Wednesday, November 02, 2005

Abortion

I backed into an abortion discussion over on the other site, in the process of discussing Judge Alito. I suppose it was inevitable; I try to stay away from that topic, because just about every possible position on it is fraught with harm of one sort or another. Any thinking person's position on it will involve uncomfortable, perhaps indefensible, compromises.

What does get under my skin is people who write about abortion as though it was a clear-cut case (and of course they know which positions are correct, and the rest are vicious or stupid).

Every life experience as a man in a relationship, as a lover of certain excellent women, as a father, has changed and colored how I feel about the topic. It is impossible to separate those feelings, and those experiences -- every mess and miracle -- from the opinions I arrive at, so I don't even try. Yet I know those feelings are not a sound basis for legislation or advocacy, for telling other people how to live.

Yet having them does not disqualify you from voting or supporting. Ah, damn.

So I try not to try to grind out a coherent position. But as a result, it's only when I sit down to write about it that I discover leanings I hadn't realized. Here's part of what I ended up saying:

To me it looks bad to airily dismiss all rights of a father as “lipstick on a pig” in the name of some sort of effete male feminism.

I used to defer all abortion questions to women, using the same illogic you use (it’s their bodies …) when in fact it was an excuse to avoid the ethical gordian knot. My advice: Don’t go that route until you’ve had a few experiences. Some of them might include:

A miscarriage or three. Having to look at a couple after they devoted themselves to making a space in their lives for a child who came dead from the womb in the doctor’s hands. Try telling them it was nothing, it was a mistake, it was only a lump of fat.

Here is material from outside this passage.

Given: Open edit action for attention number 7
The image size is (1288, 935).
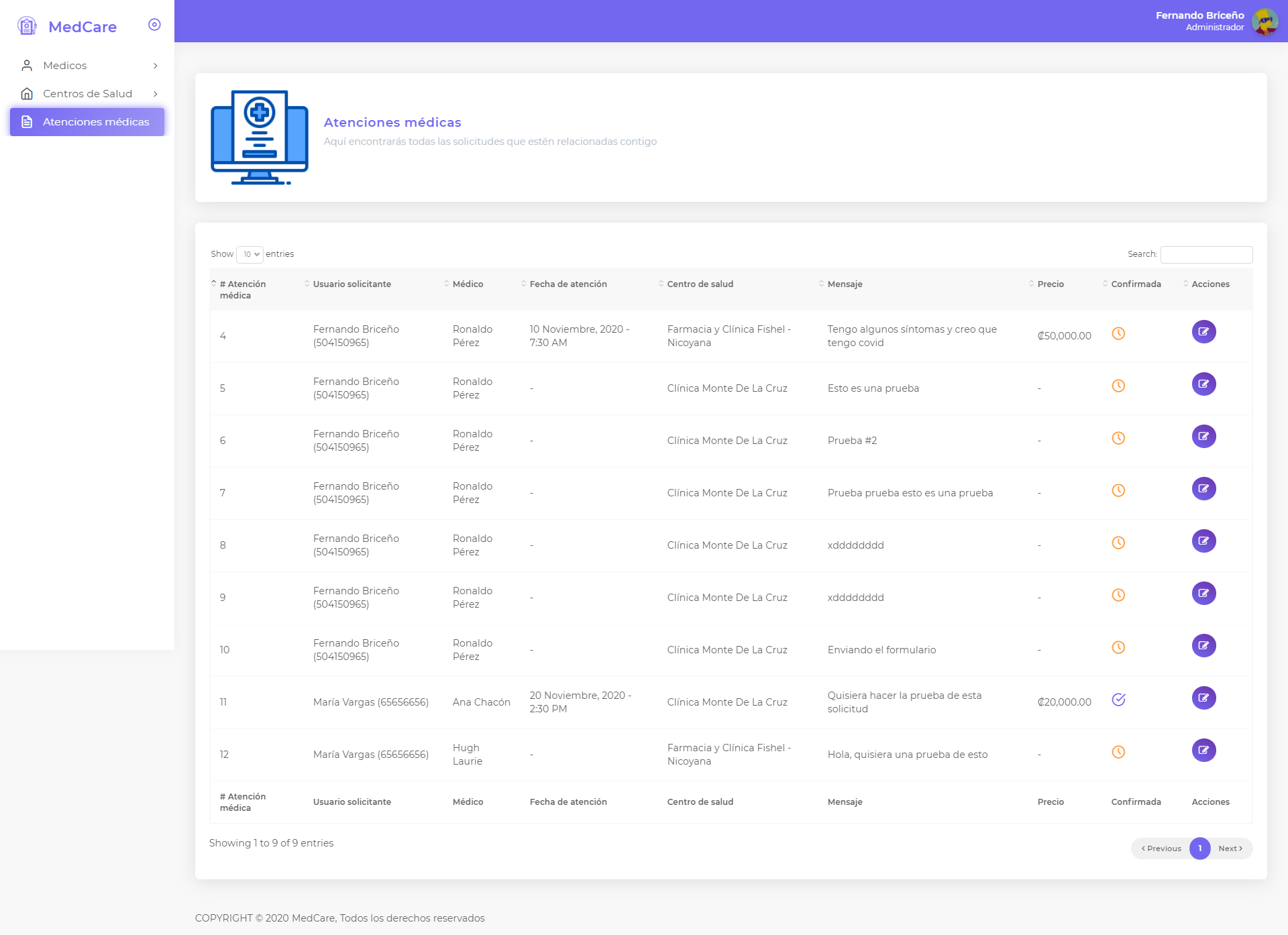Looking at the screenshot, I should [x=1203, y=489].
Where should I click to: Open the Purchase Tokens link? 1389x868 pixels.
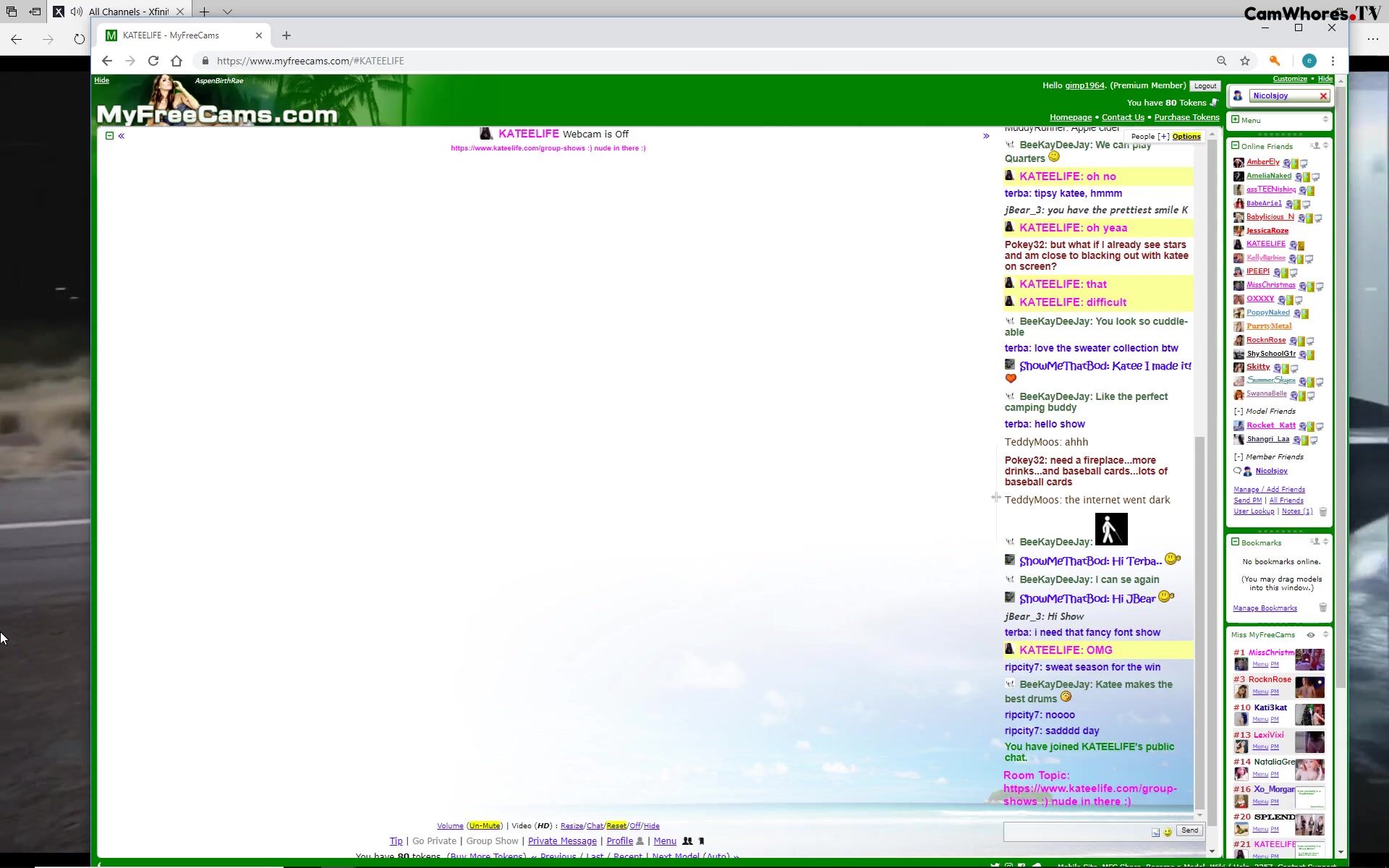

A divorce with a child, where the woman dangles a father’s contact with his son as a bargaining chip and the law takes her side, always, because it operates on the presumption that all men are inherently deadbeat dads, abusive spouses, or both. Put your family in the hands of your local equivalent of Children & Youth Services, then tell me fathers have no natural rights except to see their paychecks dunned.

A woman you’re entangled with in an awful passionate mess of a relationship tell you in a furious argument one night she stopped taking the pill and now she’s pregnant and she’s going to get an abortion tomorrow because of the way you treat her. And maybe she’s telling the truth, but she’s beyond sane right now.

Just for starters, you know.

Solomon was a wise king. But the Solomon story everyone knows is the one of the dead and living baby. It teaches the limitations of the law. How did we forget that lesson? The law is a broad sword, not a surgical tool. Families, passions, marriages are messy, arcane, little universes. The doesn’t do messy. It makes a quick, clean, sharp distinction.


I arrived at whatever positions I hold on abortion without reference to political parties. Frankly, the notion that there can be a political position on abortion repulses me.

But as a newspaper reporter in the 1980s, in a county that had an abortion clinic during the height of the "Operation Rescue" days, I saw the war at close range. I took the abusive phone calls and saw hypocrisy and hatred rule the day. The anti-abortion zealots were the worst, in my experience. But they were losing the fight. Perhaps if the terms had been reversed the other side would have been as brutal. And there was something creepy about the way abortion's staunchest defenders drifted toward talking about it, not as a necessary evil, but as a positive good.

At the end of the day, the fanatics on both sides were indistinguishable. Their mouths were twisted into spitting hate; the only difference was the order in which the words came out. I have no desire to see legislation, or justice, dispensed out of such mouths.